A minha forte impressão é que quanto mais se estuda as alianças estabelecidas ao longo da revelação bíblica menos aliancista (como sistema) o indivíduo se torna. Conceitos estranhos ao texto bíblico como o da “aliança da graça” atrapalham o intérprete de observar nuances de continuidade e descontinuidade entre as alianças estabelecidas no Antigo Testamento e que se desdobram no Novo Testamento. Bruce Waltke (“Teologia do Antigo Testamento”), por exemplo, ecoando a Confissão de Fé de Westminster, descreve a aliança da graça com base em Gênesis 3.15: “Ele [Deus] começa firmando uma aliança com os primeiros representantes da humanidade, a fim de lhes dar uma semente eleita capaz de derrotar o arqui-inimigo deles (Gn 3.15)” (p. 325). A primeira pergunta que o leitor sensível ao texto e seu contexto fará é: Se Gn 3.15 define a aliança da graça feita com Adão e Eva, por que ela é estabelecida em um discurso feito à serpente, e não a Adão, o representante federal? Ou seja, a primeira aliança de Deus com a humanidade não provém de um discurso direto a Adão e Eva, com os quais Deus fala na sequência (v. 16, 17-19), mas em uma palavra à serpente. Um jeito bem estranho de se estabelecer uma aliança, visto que a serpente é adversária da humanidade, e não sua representante. Se Deus quisesse fazer uma aliança com a humanidade, ele o faria na palavra dirigida a Adão em Gênesis 3.17-19, mas não é isso que o texto relata. Ao longo do enredo bíblico, Deus faz aliança com os representantes de um grupo da humanidade ou da humanidade como um todo, mas jamais com o adversário do grupo a que a aliança se destina.
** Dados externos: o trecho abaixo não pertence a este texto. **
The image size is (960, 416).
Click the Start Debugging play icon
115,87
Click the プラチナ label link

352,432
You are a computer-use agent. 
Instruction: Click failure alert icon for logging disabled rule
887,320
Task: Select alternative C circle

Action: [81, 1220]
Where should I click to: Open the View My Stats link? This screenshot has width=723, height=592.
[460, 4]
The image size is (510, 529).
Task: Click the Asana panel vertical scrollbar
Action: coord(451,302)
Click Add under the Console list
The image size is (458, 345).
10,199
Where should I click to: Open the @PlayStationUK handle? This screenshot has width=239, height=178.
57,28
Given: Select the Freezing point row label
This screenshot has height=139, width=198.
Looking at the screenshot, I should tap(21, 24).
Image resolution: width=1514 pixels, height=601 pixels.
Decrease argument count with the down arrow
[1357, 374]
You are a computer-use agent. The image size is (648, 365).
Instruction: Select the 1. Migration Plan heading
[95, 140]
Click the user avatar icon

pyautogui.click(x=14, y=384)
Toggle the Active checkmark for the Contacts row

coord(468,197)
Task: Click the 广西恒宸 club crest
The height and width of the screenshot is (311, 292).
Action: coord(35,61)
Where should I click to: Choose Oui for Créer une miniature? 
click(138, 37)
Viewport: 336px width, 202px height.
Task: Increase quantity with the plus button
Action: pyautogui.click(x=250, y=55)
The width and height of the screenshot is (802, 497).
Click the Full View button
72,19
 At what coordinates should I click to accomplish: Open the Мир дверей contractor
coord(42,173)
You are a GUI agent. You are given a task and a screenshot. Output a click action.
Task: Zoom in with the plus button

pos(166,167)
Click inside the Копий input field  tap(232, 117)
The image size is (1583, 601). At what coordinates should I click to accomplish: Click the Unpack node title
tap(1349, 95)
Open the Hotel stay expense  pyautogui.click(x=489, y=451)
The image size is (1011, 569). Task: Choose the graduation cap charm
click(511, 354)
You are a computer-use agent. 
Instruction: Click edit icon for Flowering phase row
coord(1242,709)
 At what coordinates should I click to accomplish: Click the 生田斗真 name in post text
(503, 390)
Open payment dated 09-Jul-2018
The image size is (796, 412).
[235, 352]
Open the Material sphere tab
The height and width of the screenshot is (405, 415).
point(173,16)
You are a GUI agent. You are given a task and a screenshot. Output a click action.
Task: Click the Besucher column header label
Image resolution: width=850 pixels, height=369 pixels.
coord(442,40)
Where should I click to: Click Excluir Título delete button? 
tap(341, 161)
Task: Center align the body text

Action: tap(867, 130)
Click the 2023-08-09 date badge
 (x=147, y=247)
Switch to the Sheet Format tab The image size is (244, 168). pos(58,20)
O segundo aspecto bastante estranho do conceito de “aliança da graça” é que ela abrange todo o enredo do Antigo Testamento até Jesus Cristo (veja o cap. VII da Confissão de Fé de Westminster), deixando de observar distinções significativas entre alianças, como a mosaica e a nova aliança. Todos nós sabemos que a graça de Deus está presente em toda a narrativa bíblica (incluindo o período pré-queda). Não é esse o ponto aqui. A questão fundamental é que o próprio texto bíblico mostra que há descontinuidade na maneira de Deus administrar seu relacionamento com o homem na nova aliança e na mosaica, sendo ambas formas de aplicação da aliança abraâmica. O profeta Jeremias deixa claro o contraste entre aliança mosaica e nova aliança: “Eis aí vêm dias, diz o SENHOR, em que firmarei nova aliança com a casa de Israel e com a casa de Judá. Não conforme a aliança que fiz com seus pais, no dia em que os tomei pela mão, para os tirar da terra do Egito; porquanto eles anularam a minha aliança, não obstante eu os haver desposado, diz o SENHOR” (Jr 31.31,32). Ou seja, as duas alianças não são as mesmas, mas distintas, a ponto da nova aliança substituir a aliança mosaica. O apóstolo Paulo reconheceu isso em 2Coríntios 3. Ele contrasta seu ministério com o ministério da antiga aliança usando termos técnicos do AT para se referir tanto à antiga quanto à nova aliança: “estando já manifestos como carta de Cristo, produzida pelo nosso ministério, escrita não com tinta, mas pelo Espírito do Deus vivente, não em tábuas de pedra, mas em tábuas de carne, isto é, nos corações […] a nossa suficiência vem de Deus, o qual nos habilitou para sermos ministros de uma nova aliança, não da letra, mas do Espírito; porque a letra mata, mas o Espírito vivifica” (2Co 3.3,5-6). Portanto chamar a aliança mosaica e a nova aliança de “aliança da graça” impede o indivíduo de observar as distinções que há entre alianças estabelecidas ao longo do enredo bíblico.
A solução é seguir o progresso da revelação bíblica, vendo como as alianças feitas com Abraão e por meio de Moisés estão relacionadas ou como a aliança davídica tem aspectos de continuidade e descontinuidade com a aliança mosaica. Uma boa teologia bíblica deve preceder uma boa teologia sistemática, se invertermos o processo, faremos o texto das Escrituras apenas refletir nossos pensamentos e sistemas, quando o correto seria nossos sistemas e teologia refletirem o texto bíblico.